▸ TO DO
Wherever the string "computer" appears in the listing, copy that line.

▸ AVAILABLE DATA
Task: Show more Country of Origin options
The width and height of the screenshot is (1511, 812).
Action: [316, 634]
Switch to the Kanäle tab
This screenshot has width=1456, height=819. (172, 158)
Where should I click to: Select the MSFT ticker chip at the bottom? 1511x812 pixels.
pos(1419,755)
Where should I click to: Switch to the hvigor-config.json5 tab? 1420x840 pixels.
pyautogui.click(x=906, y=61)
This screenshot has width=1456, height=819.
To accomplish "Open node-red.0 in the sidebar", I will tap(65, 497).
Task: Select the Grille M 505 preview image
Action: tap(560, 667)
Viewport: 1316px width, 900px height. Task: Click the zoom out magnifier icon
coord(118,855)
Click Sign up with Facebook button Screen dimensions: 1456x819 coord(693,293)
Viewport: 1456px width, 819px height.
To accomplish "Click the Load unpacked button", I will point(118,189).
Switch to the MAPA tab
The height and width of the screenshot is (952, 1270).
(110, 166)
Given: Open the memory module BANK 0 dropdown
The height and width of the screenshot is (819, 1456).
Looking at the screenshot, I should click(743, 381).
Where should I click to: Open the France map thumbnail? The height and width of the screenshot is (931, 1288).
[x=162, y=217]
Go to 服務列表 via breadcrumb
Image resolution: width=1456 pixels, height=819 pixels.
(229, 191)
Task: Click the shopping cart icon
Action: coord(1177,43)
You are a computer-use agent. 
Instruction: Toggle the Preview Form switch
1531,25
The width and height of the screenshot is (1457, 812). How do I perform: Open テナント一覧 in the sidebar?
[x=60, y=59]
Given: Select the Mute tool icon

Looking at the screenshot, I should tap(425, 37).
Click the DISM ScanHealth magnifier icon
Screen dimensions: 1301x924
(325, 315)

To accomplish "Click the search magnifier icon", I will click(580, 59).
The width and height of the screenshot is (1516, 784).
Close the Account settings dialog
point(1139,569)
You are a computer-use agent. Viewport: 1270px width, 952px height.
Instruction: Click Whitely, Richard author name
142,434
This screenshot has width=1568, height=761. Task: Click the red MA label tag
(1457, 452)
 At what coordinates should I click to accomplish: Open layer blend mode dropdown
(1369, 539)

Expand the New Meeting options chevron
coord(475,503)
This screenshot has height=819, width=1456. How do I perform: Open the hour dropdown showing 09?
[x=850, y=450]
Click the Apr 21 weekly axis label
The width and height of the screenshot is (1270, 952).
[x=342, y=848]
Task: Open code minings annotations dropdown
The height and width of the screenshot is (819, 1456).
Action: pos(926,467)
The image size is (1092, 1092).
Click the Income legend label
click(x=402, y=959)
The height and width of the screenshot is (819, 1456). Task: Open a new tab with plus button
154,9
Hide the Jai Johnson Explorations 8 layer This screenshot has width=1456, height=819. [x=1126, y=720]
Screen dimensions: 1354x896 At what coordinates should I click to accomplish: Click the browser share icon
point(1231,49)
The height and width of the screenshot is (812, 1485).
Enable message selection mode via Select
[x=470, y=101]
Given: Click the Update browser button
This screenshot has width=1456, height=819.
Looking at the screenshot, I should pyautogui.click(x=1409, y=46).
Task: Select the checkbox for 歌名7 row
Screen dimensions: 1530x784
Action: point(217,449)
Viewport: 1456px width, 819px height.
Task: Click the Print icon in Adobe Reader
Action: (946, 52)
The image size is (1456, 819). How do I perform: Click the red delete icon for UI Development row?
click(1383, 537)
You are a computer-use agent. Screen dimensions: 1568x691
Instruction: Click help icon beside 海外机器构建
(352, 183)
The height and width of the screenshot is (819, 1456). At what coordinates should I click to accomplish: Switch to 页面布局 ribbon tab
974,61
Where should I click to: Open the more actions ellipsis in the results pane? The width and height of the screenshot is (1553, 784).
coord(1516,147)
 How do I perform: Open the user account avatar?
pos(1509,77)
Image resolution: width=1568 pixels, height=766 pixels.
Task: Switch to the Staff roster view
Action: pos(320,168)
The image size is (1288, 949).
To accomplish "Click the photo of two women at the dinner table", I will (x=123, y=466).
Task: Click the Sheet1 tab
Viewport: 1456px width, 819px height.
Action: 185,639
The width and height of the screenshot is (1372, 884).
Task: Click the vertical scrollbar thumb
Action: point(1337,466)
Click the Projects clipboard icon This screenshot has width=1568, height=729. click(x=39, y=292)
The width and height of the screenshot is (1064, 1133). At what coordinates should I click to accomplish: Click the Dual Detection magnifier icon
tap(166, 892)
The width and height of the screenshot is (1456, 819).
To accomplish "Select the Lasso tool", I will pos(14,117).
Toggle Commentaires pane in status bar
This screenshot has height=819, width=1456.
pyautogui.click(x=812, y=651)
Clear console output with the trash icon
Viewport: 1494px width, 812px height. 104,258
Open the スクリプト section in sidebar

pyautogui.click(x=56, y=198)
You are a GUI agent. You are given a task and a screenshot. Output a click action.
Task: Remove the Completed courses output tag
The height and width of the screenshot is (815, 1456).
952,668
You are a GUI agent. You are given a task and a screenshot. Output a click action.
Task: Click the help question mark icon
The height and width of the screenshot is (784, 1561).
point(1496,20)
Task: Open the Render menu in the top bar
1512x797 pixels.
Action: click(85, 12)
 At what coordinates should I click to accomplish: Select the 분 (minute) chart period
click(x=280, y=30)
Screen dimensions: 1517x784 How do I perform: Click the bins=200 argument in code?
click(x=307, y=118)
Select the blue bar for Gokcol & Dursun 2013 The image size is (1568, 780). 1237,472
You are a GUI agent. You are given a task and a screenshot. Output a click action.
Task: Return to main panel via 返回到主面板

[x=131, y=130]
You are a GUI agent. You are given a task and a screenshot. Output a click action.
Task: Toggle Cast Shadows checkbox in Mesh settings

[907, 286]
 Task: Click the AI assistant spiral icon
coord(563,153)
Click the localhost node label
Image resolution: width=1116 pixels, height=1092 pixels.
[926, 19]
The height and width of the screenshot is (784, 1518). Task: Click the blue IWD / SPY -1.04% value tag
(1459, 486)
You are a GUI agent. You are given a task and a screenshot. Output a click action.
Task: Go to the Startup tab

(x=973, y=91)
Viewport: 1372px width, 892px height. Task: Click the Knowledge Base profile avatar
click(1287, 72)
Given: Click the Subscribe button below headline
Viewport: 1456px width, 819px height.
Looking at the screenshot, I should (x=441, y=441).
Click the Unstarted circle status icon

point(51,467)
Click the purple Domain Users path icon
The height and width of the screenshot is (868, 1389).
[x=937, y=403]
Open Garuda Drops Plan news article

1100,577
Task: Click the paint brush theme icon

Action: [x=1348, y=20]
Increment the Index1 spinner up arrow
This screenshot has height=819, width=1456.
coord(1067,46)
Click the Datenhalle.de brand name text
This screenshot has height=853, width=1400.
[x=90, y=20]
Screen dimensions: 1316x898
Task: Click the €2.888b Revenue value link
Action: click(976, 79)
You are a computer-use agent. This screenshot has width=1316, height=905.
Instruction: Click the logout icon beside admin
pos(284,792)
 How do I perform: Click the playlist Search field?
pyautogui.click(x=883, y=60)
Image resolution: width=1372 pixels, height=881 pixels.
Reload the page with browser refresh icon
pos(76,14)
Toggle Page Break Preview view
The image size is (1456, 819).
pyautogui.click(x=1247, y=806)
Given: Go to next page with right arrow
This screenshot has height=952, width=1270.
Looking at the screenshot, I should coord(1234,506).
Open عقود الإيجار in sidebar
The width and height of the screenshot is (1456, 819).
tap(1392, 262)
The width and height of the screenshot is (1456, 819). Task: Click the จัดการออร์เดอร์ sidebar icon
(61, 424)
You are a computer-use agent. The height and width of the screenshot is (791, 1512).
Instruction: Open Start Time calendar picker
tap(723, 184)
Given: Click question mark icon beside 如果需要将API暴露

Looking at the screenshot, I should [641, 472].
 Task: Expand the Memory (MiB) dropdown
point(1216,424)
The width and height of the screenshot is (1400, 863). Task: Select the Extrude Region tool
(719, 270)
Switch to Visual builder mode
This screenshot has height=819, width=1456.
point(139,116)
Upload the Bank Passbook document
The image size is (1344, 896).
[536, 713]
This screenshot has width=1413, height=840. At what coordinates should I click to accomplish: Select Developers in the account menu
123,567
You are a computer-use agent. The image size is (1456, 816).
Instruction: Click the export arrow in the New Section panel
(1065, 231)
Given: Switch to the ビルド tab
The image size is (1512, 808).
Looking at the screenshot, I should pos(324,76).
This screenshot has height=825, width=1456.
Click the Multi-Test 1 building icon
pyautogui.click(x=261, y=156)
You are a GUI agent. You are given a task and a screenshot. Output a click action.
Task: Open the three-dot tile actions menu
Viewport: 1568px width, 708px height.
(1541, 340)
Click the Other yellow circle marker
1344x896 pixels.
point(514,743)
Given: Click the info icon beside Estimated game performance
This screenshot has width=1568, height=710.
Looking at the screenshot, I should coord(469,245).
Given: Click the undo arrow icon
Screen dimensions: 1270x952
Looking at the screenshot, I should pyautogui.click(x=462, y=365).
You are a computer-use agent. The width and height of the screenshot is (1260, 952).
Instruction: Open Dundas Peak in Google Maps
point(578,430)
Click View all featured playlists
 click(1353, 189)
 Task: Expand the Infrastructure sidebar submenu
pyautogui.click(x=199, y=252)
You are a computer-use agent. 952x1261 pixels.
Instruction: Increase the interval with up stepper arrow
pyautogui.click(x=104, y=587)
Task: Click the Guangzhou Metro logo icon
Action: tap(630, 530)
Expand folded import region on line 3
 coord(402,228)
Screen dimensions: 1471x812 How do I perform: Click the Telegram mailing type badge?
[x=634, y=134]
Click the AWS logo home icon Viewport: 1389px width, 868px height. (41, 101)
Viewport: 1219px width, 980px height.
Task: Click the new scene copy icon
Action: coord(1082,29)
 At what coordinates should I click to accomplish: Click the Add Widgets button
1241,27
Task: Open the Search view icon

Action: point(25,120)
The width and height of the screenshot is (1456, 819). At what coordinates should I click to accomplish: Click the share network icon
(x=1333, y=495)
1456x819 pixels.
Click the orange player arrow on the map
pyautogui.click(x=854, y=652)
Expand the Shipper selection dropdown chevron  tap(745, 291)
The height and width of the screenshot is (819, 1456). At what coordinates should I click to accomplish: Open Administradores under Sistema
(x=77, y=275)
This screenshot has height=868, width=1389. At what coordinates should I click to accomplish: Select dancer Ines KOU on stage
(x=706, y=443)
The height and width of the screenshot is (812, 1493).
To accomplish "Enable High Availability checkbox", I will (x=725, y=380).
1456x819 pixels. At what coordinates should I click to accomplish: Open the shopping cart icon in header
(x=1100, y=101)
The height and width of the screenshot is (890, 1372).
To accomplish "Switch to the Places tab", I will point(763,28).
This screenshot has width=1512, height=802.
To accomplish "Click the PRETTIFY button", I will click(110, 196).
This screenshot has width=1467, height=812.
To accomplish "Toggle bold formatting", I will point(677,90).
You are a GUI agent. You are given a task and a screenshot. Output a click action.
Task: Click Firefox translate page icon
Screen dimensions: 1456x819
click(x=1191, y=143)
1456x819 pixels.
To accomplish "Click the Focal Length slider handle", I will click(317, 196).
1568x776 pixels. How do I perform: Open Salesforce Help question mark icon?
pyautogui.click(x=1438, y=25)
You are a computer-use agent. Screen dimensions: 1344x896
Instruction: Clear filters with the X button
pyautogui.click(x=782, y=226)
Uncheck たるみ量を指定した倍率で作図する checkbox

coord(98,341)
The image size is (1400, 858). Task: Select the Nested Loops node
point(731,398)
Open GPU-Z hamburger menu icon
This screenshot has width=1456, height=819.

▸ REPLY TO THE TASK
You are a computer-use agent. 
You are a computer-use agent. Viewport: 1270px width, 952px height.
You are a computer-use agent. Screen dimensions: 1568x691
You are a computer-use agent. This screenshot has width=1316, height=905.
You are a computer-use agent. The height and width of the screenshot is (791, 1512).
You are a computer-use agent. The image size is (1456, 816).
You are a computer-use agent. The width and height of the screenshot is (1260, 952).
You are a computer-use agent. 952x1261 pixels.
You are a computer-use agent. Screen dimensions: 1344x896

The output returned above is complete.